▶ **What you need to do**
Reproduce every one of the items below verbatim, omitting the pictures.

▶ **Given data**
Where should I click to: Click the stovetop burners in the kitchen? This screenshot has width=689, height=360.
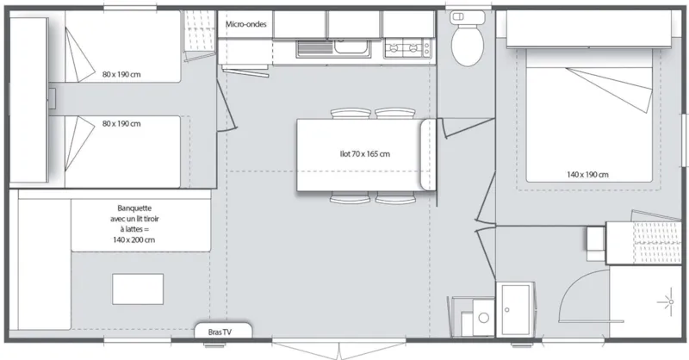[x=407, y=48]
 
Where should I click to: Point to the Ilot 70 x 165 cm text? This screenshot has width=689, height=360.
[x=364, y=155]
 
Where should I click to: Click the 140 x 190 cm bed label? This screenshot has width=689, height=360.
[x=587, y=175]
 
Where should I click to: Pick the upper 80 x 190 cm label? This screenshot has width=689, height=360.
[x=121, y=74]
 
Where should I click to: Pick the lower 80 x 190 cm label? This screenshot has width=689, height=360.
[x=121, y=124]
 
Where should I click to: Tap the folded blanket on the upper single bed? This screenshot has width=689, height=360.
[x=81, y=60]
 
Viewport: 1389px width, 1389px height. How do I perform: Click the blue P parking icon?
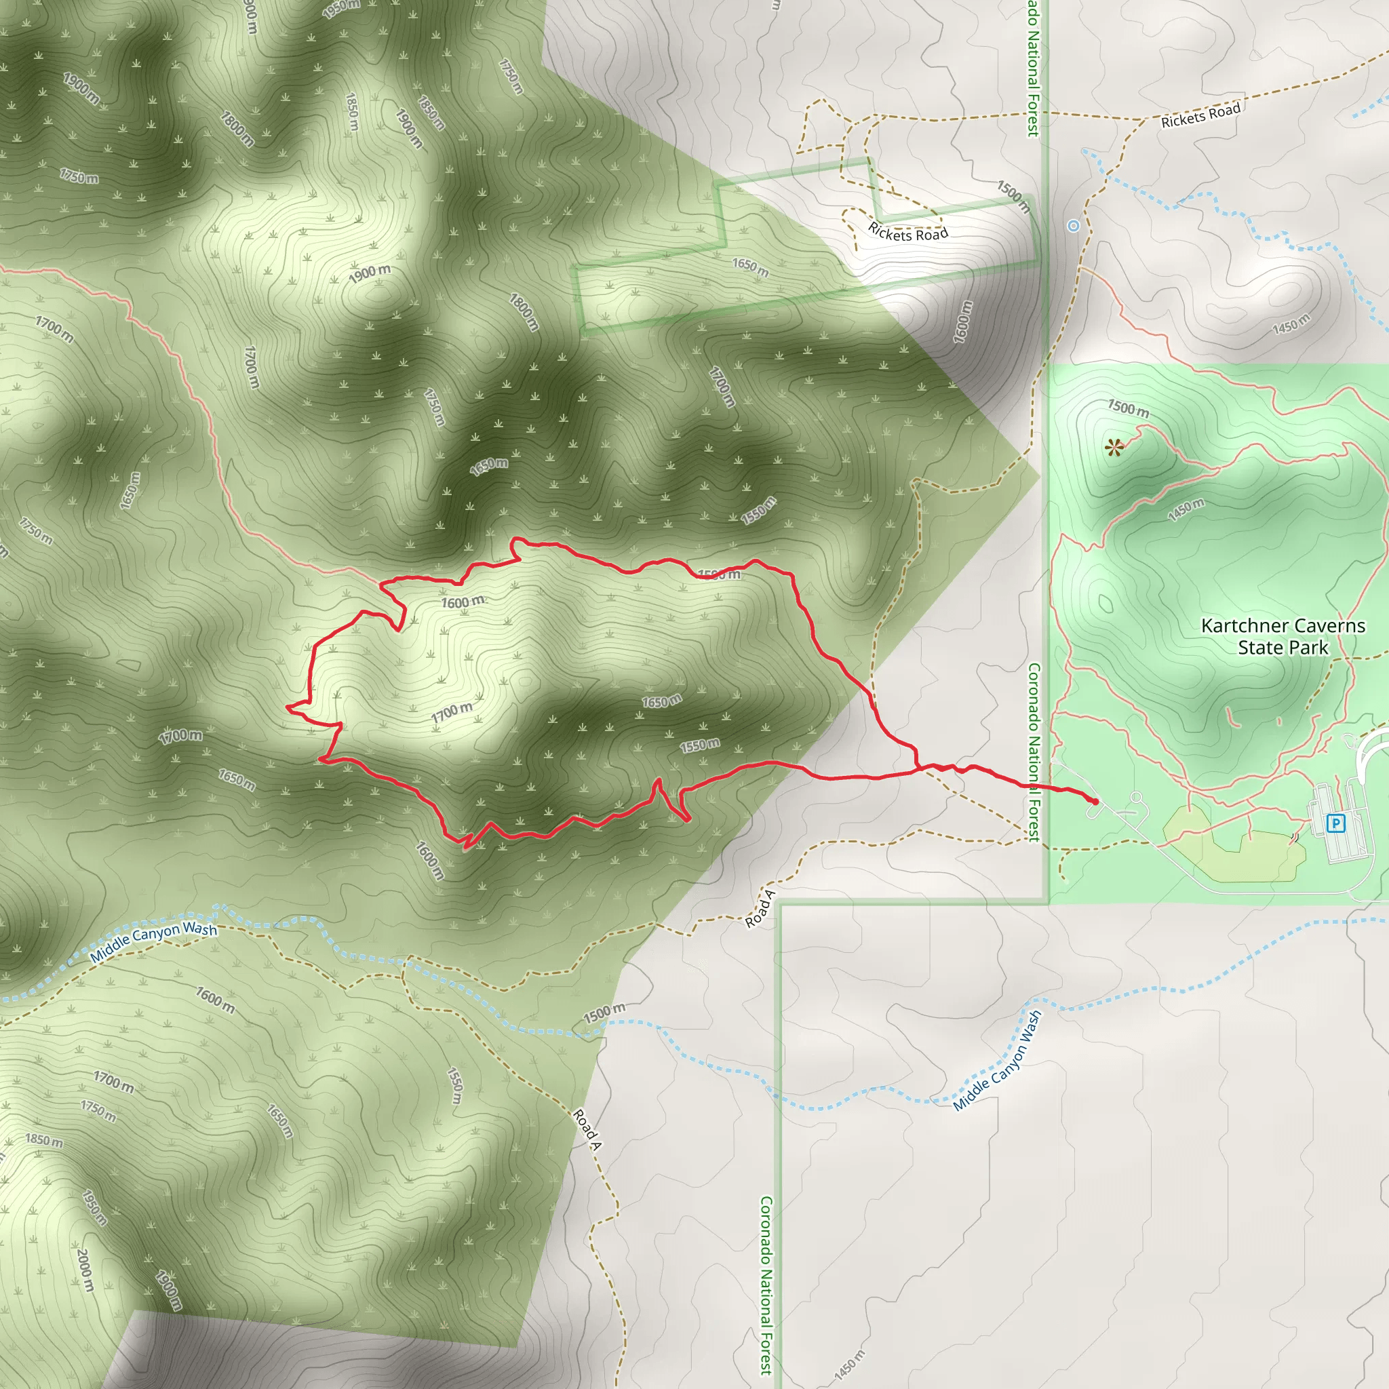1335,823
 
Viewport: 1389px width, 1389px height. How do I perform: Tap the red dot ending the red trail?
1094,801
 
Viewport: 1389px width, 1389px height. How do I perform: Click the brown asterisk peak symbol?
1114,448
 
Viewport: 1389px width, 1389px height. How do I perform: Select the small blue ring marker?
1074,226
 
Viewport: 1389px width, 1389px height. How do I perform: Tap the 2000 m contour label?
85,1269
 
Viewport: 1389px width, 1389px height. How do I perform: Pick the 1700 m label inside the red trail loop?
452,713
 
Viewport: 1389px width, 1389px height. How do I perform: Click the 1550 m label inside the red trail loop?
699,746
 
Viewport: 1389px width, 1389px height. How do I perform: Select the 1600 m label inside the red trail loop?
462,602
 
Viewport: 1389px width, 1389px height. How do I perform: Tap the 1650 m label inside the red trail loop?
661,701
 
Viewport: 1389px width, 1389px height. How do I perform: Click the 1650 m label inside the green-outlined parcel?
750,267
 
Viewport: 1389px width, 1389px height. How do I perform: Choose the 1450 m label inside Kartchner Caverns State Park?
1186,509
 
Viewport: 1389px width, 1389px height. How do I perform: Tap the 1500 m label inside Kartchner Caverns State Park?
1128,408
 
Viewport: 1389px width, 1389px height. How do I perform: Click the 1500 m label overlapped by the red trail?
719,574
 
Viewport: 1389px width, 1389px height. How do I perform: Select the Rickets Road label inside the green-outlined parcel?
908,232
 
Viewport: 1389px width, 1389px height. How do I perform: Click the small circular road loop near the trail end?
1136,798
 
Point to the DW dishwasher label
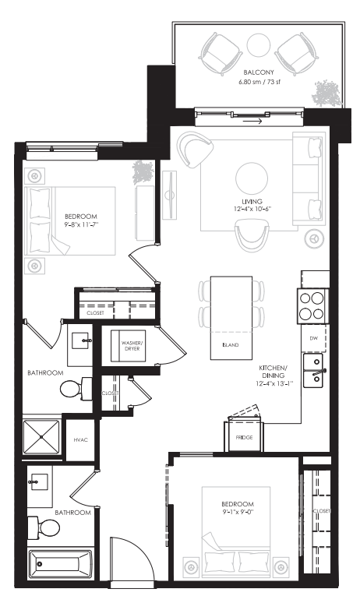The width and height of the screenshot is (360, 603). [x=314, y=338]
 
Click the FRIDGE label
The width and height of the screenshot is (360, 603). [x=244, y=437]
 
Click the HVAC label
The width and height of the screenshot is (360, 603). [x=80, y=440]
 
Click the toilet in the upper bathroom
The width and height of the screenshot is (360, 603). [x=75, y=388]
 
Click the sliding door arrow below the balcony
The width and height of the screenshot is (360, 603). [x=251, y=121]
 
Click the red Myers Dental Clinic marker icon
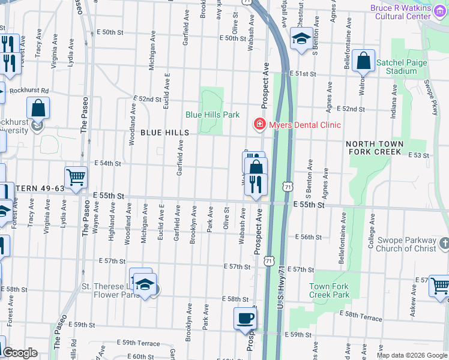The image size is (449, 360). coord(259,124)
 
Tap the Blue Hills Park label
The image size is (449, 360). coord(212,114)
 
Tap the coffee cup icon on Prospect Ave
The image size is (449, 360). coord(244,319)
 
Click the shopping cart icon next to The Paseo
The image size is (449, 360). coord(76,178)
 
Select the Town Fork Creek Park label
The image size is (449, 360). coord(329,291)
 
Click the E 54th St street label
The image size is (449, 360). coord(108,163)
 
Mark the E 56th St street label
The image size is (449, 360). coord(311,237)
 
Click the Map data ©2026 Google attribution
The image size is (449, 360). coord(412,355)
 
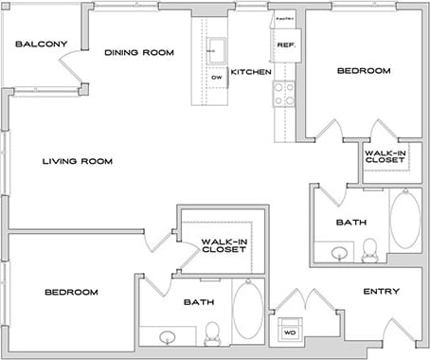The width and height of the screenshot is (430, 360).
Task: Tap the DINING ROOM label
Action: (139, 53)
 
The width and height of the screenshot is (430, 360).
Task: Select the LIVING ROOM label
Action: (78, 162)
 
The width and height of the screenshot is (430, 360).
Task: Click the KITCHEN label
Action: (252, 72)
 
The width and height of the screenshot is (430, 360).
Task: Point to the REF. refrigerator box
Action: (284, 45)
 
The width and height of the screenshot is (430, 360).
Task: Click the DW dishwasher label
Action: (216, 77)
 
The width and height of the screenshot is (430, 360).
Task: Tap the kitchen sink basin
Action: (216, 48)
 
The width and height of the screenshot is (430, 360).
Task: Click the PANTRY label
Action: (284, 18)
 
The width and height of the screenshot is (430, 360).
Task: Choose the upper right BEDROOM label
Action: (365, 71)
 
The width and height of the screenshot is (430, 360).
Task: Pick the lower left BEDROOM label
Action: (72, 293)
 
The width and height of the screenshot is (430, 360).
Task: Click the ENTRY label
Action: (382, 292)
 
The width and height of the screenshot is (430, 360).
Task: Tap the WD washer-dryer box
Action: (287, 333)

▶ **Correct response**
Where should I click to: Click the stovetop burners in the kitchen? This screenshot has width=689, height=360.
[x=407, y=48]
 
Where should I click to: Point to the Ilot 70 x 165 cm text? This screenshot has width=689, height=360.
[x=364, y=155]
 
Where should I click to: Click the 140 x 190 cm bed label? This screenshot has width=689, height=360.
[x=587, y=175]
 
Where should I click to: Pick the upper 80 x 190 cm label? This screenshot has width=689, height=360.
[x=121, y=74]
 
Where should I click to: Pick the lower 80 x 190 cm label? This screenshot has width=689, height=360.
[x=121, y=124]
 
Where should I click to: Tap the folded blanket on the upper single bed? This screenshot has width=689, height=360.
[x=81, y=60]
 
Viewport: 1389px width, 1389px height. How do I perform: Click the blue P parking icon?
1335,823
 
Viewport: 1389px width, 1389px height. How do I perform: Tap the red dot ending the red trail?
1094,801
 
Viewport: 1389px width, 1389px height. How do I perform: Click the brown asterisk peak symbol?
1114,448
 
Viewport: 1389px width, 1389px height. How do I perform: Select the small blue ring marker?
1074,226
 
Viewport: 1389px width, 1389px height. How do I perform: Tap the 2000 m contour label?
85,1269
 
Viewport: 1389px width, 1389px height. How do I perform: Pick the 1700 m label inside the red trail loop?
452,713
 
Viewport: 1389px width, 1389px height. How do I perform: Click the 1550 m label inside the red trail loop?
699,746
 
Viewport: 1389px width, 1389px height. How do I perform: Select the 1600 m label inside the red trail loop?
462,602
 
Viewport: 1389px width, 1389px height. How do I perform: Tap the 1650 m label inside the red trail loop?
661,701
 
Viewport: 1389px width, 1389px height. How do I perform: Click the 1650 m label inside the green-outlined parcel?
750,267
 
Viewport: 1389px width, 1389px height. How do I perform: Choose the 1450 m label inside Kartchner Caverns State Park?
1186,509
 
Viewport: 1389px width, 1389px height. How do I perform: Tap the 1500 m label inside Kartchner Caverns State Park?
1128,408
 
Viewport: 1389px width, 1389px height. How do I perform: Click the 1500 m label overlapped by the red trail?
719,574
 
Viewport: 1389px width, 1389px height. How do I perform: Select the Rickets Road label inside the green-outlined parcel?
908,232
 
Viewport: 1389px width, 1389px height. How do I perform: Click the small circular road loop near the trail end?
1136,798
 
Point to the DW dishwasher label
The width and height of the screenshot is (360, 603). [x=314, y=338]
 
Click the FRIDGE label
The width and height of the screenshot is (360, 603). [x=244, y=437]
 
Click the HVAC label
The width and height of the screenshot is (360, 603). [x=80, y=440]
 
Click the toilet in the upper bathroom
The width and height of the screenshot is (360, 603). [x=75, y=388]
 
Click the sliding door arrow below the balcony
The width and height of the screenshot is (360, 603). [x=251, y=121]
 
Click the red Myers Dental Clinic marker icon
The image size is (449, 360). coord(259,124)
 
Tap the Blue Hills Park label
The image size is (449, 360). coord(212,114)
 
Tap the coffee cup icon on Prospect Ave
The image size is (449, 360). coord(244,319)
 
Click the shopping cart icon next to The Paseo
The image size is (449, 360). coord(76,178)
 
Select the Town Fork Creek Park label
The image size is (449, 360). coord(329,291)
 
Click the E 54th St street label
The image size is (449, 360). coord(108,163)
 
Mark the E 56th St street label
The image size is (449, 360). coord(311,237)
 
Click the Map data ©2026 Google attribution
The image size is (449, 360). coord(412,355)
 
The width and height of the screenshot is (430, 360).
Task: Tap the DINING ROOM label
Action: (139, 53)
 
The width and height of the screenshot is (430, 360).
Task: Select the LIVING ROOM label
Action: (78, 162)
 
The width and height of the screenshot is (430, 360).
Task: Click the KITCHEN label
Action: (252, 72)
 
The width and height of the screenshot is (430, 360).
Task: Point to the REF. refrigerator box
Action: (284, 45)
 
The width and height of the screenshot is (430, 360).
Task: Click the DW dishwasher label
Action: (216, 77)
 
The width and height of the screenshot is (430, 360).
Task: Tap the kitchen sink basin
Action: (216, 48)
 
The width and height of the screenshot is (430, 360).
Task: Click the PANTRY label
Action: (284, 18)
 
The width and height of the screenshot is (430, 360).
Task: Choose the upper right BEDROOM label
Action: (365, 71)
 
The width and height of the screenshot is (430, 360).
Task: Pick the lower left BEDROOM label
Action: (72, 293)
 
The width and height of the screenshot is (430, 360).
Task: Click the ENTRY label
Action: (382, 292)
 
The width and height of the screenshot is (430, 360).
Task: Tap the WD washer-dryer box
Action: (287, 333)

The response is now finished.